**Excerpt:**
'''
I thought Branko said "leading backslash followed by a space":

[[[
Only the leading backslash and space are important for
signaling the no-trailing-eoln state.
]]]

(your argument about "\\ this is a comment" still holds though)

-- 
Johan

Re: Wrong assumption about unidiff syntax in libsvn_diff?

Posted by Julian Foad <ju...@btopenworld.com>.
I committed a patch implementing this, and incorporating your patch below, in r1411723.

I would say it's a portability fix and should be considered for backport -- but I don't feel strongly.

- Julian




Stefan Sperling wrote:
> Currently, lines such as:
> \\ this is a comment
> anywhere in the patch are silently ignored.
> 
> If we follow your suggestion we must treat any such lines as hunk
> terminators and assume the hunk lacks a trailing newline.
> I suppose such a change is correct but it's a behaviour change so
> I wouldn't want to backport it to 1.7.x.
> 
> Below is a patch. Diff parser tests and patch tests are still passing.
> 
> [[[
> * subversion/libsvn_diff/parse-diff.c
>   (parse_next_hunk): Treat any line that starts with a backslash as a
>    hunk terminator, indicating that the hunk does not end with EOL.
'''
**Supplied information:**
'''
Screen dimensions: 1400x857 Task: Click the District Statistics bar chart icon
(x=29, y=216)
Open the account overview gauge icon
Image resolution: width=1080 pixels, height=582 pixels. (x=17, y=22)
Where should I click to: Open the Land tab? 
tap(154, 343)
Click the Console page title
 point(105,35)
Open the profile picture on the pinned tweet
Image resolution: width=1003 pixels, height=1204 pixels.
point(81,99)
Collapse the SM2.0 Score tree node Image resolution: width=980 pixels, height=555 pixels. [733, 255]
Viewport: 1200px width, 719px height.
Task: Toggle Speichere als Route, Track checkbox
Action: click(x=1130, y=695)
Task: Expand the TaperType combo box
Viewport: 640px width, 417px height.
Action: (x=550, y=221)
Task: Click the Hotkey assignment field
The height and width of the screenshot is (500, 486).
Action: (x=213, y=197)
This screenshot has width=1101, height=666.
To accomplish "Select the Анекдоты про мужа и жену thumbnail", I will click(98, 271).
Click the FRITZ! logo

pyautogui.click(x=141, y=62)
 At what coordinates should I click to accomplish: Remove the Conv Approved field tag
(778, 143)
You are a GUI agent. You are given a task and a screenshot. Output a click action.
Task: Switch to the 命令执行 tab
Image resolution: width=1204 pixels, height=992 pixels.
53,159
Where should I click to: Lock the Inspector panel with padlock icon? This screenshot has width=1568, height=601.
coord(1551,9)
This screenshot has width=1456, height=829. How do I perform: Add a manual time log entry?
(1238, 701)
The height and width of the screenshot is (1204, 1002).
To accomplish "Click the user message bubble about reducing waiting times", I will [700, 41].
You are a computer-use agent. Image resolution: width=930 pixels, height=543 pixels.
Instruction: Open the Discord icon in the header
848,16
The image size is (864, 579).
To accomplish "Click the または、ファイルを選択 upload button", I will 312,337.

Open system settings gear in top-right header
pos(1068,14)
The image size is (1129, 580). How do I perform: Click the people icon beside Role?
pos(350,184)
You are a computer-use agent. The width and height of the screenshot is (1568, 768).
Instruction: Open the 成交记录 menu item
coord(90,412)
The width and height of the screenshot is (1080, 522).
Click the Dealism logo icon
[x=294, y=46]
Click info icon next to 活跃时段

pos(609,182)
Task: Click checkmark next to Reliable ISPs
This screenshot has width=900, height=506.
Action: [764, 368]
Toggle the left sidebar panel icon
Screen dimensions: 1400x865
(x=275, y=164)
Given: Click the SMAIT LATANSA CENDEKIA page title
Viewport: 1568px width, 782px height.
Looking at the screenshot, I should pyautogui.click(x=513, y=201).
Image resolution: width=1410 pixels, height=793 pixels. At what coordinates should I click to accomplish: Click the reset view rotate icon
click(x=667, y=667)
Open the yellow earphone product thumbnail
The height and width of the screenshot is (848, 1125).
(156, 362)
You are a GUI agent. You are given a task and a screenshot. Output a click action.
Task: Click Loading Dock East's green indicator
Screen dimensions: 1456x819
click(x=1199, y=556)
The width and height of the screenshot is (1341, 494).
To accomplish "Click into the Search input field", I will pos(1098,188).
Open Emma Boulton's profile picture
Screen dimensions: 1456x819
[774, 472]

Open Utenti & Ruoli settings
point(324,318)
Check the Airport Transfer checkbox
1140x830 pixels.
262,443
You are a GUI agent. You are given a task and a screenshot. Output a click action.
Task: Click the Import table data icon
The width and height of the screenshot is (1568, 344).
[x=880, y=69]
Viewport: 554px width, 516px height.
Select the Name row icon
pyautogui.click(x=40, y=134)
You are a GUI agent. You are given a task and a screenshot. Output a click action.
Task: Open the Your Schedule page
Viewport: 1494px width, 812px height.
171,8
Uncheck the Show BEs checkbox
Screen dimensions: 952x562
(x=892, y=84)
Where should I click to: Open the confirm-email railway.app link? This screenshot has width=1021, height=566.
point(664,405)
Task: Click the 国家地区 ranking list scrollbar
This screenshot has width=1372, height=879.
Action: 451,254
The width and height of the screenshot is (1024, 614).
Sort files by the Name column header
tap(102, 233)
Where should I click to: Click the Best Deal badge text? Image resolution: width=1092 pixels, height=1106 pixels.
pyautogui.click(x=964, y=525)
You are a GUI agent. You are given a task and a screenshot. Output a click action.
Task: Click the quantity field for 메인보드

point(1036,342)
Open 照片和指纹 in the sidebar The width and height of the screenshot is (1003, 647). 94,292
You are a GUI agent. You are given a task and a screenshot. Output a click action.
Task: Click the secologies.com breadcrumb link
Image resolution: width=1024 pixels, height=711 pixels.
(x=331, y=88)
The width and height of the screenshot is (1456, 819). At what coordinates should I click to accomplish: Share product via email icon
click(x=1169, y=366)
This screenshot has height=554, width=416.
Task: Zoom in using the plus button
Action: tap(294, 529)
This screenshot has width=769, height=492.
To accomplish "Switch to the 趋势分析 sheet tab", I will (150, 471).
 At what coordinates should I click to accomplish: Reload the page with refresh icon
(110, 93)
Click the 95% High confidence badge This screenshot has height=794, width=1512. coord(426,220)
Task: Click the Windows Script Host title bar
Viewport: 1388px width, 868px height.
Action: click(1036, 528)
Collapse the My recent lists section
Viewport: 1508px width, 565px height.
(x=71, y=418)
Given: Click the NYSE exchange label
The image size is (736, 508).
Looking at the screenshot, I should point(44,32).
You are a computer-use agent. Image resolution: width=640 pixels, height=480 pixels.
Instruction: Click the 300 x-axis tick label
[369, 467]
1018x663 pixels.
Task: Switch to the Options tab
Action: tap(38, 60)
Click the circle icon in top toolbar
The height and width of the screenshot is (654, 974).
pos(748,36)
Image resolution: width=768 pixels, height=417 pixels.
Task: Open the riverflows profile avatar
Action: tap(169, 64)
'''
**Task list:**
[1] In the unidiff thread, which revision contains the patch that Julian Foad committed?
[2] Continue the unidiff thread, picking up right after its final line.

**Results in order:**
[1] r1411723

[2]
>    Comments following the backslash might be localised or missing
>    in which case parsing the patch would fail.
> 
> Suggested by: brane
> ]]]
> 
> Index: subversion/libsvn_diff/parse-diff.c
> ===================================================================
> --- subversion/libsvn_diff/parse-diff.c    (revision 1411078)
> +++ subversion/libsvn_diff/parse-diff.c    (working copy)
> @@ -555,15 +555,11 @@ parse_next_hunk(svn_diff_hunk_t **hunk,
>        pos = 0;
>        SVN_ERR(svn_io_file_seek(apr_file, APR_CUR, &pos, iterpool));
> 
> -      /* Lines starting with a backslash are comments, such as
> +      /* Lines starting with a backslash indicate a missing EOL:
>         * "\ No newline at end of file". */
>        if (line->data[0] == '\\')
>          {
> -          if (in_hunk &&
> -              ((!*is_property &&
> -                strcmp(line->data, "\\ No newline at end of 
> file") == 0) ||
> -               (*is_property &&
> -                strcmp(line->data, "\\ No newline at end of 
> property") == 0)))
> +          if (in_hunk)
>              {
>                char eolbuf[2];
>                apr_size_t len;
> 

Re: Wrong assumption about unidiff syntax in libsvn_diff?

Posted by Stefan Sperling <st...@elego.de>.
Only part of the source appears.